Une vie de couple sans relation sexuelle

L'institut de sondage analyse cette contraction de l'activité sexuelle "dans un contexte de dissociation croissante entre conjugalité et sexualité". Concrètement, les Françaises acceptent beaucoup moins de se forcer à faire l'amour.

Si plus d'une femme sur deux déclare toujours qu'il lui arrive de faire l'amour sans en avoir envie, c'est beaucoup moins qu'il y a quarante ans - elles étaient alors près de huit femmes sur dix. Une pression sexuelle que ressentent également les hommes: 46% d'entre eux déclarent avoir déjà eu des rapports non désirés.

L'Ifop pointe également un désintérêt "de plus en plus marqué" pour le sexe. Quelque 54% des femmes majeures et 42% des hommes déclarent qu'ils et elles pourraient continuer à vivre avec quelqu'un dans une relation purement platonique. Ce qui est le cas pour une personne en couple sur quatre qui admet ne pas ou ne plus avoir d'intimité physique avec son compagnon ou sa compagne.

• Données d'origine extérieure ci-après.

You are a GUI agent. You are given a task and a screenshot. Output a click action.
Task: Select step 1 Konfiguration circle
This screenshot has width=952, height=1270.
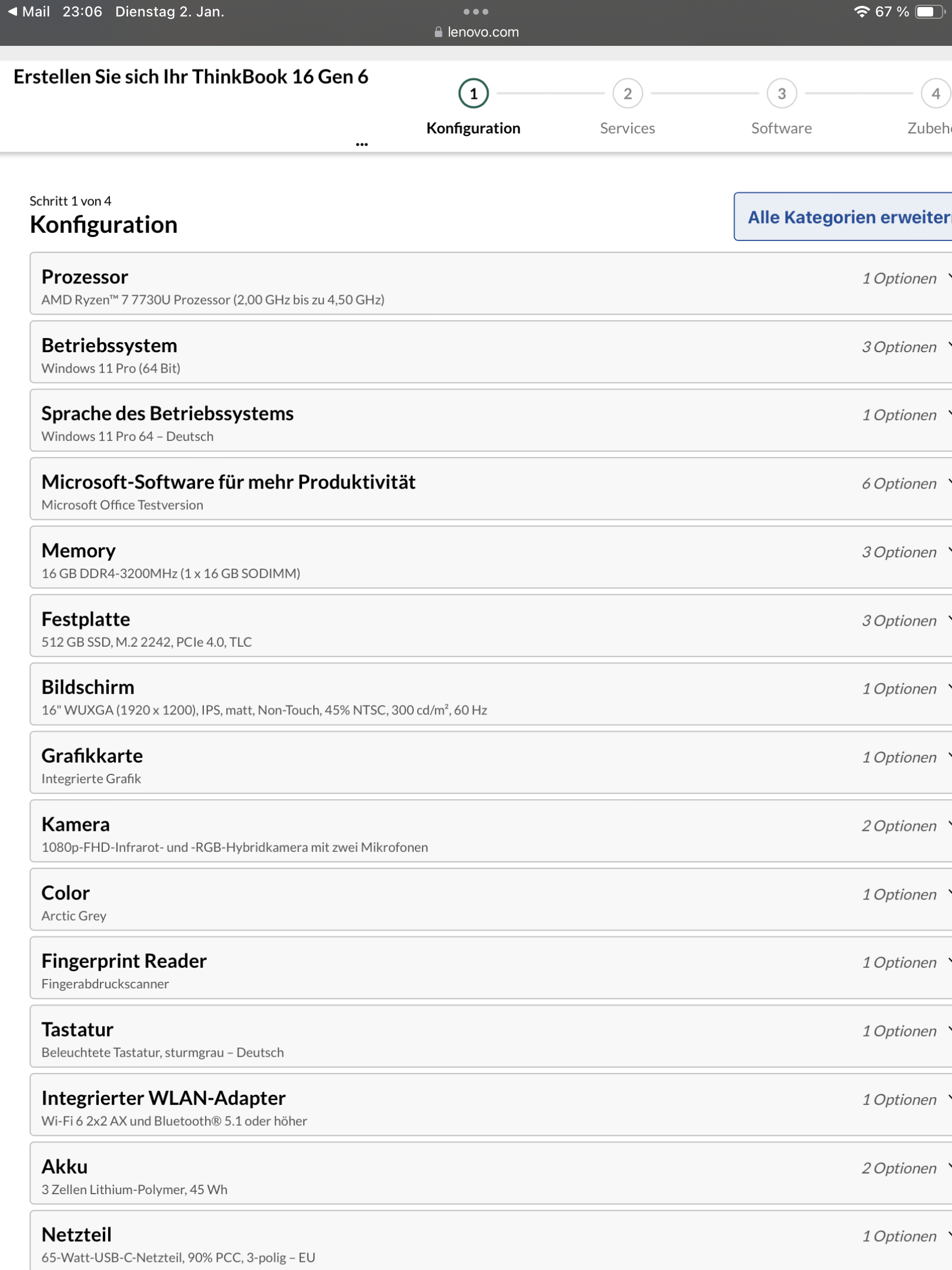click(473, 93)
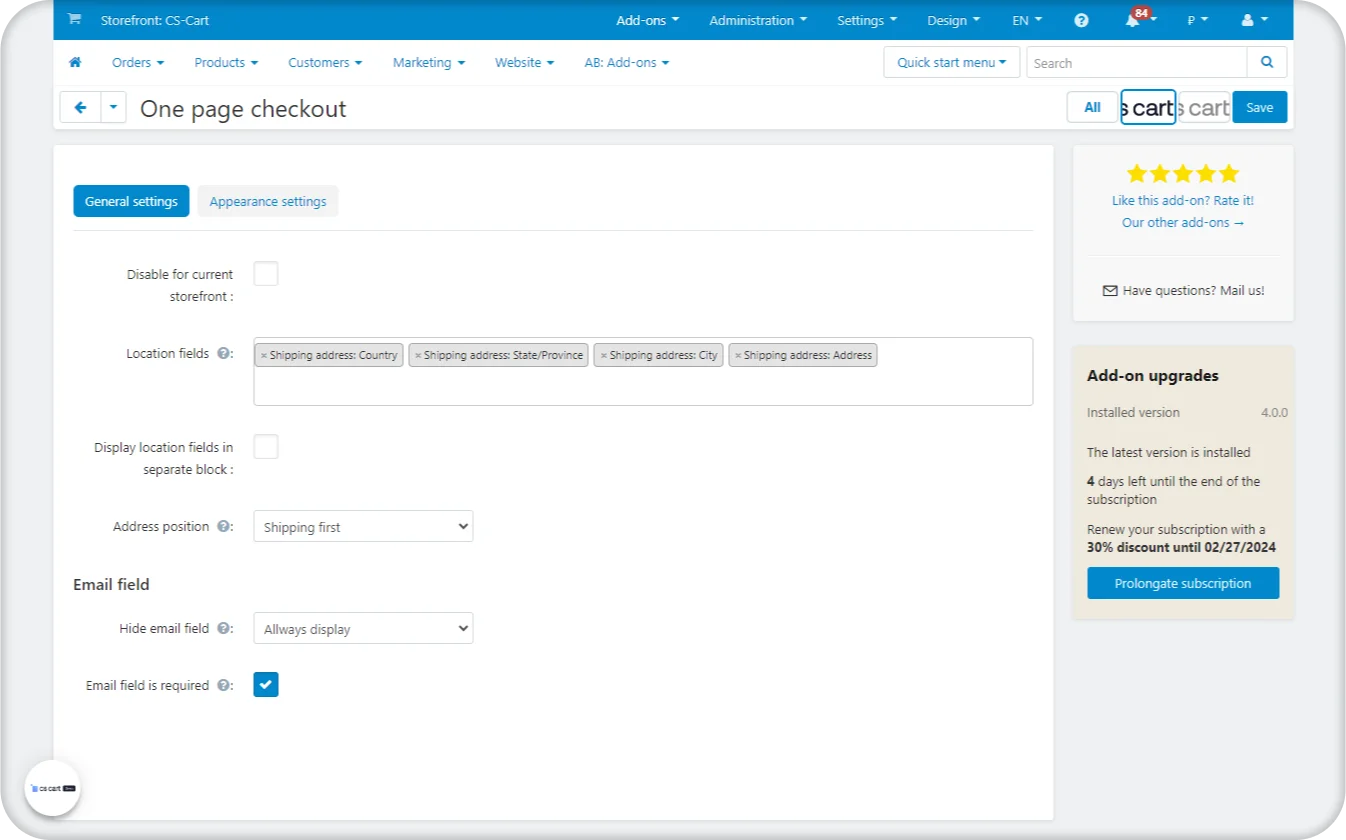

"Si le devoir conjugal n'a pas totalement disparu, cette enquête met en exergue la proportion croissante de Français qui parviennent à s'affranchir d'une certaine 'normalité sexuelle' et tout particulièrement des injonctions sociales qui lient forcément le couple à une vie sexuelle intensive", observe François Kraus, directeur du pôle genre, sexualités et santé sexuelle de l'Ifop.

La concurrence des écrans

Mais sur la question de l'abstinence, les différences entre les hommes et les femmes restent très prononcées. L'absence de rapports sexuels est vécue facilement par deux femmes sur trois contre à peine la moitié des hommes. Et le manque en cas d'absence prolongée de relation sexuelle pose beaucoup plus problème aux hommes (60%) qu'aux femmes (30%).

La sexualité occupe ainsi dans la vie des femmes une place beaucoup moins grande. Si six Françaises sur dix y accordent toujours de l'importance, elles étaient plus de huit sur dix il y a une trentaine d'années.

En ce qui concerne les causes de cette récession sexuelle, si elles restent multiples, l'Ifop pointe tout de même la concurrence d'activités numériques et souligne le fait que la vie sexuelle d'aujourd'hui est "moins intense qu'avant l'ère du smartphone et du haut débit".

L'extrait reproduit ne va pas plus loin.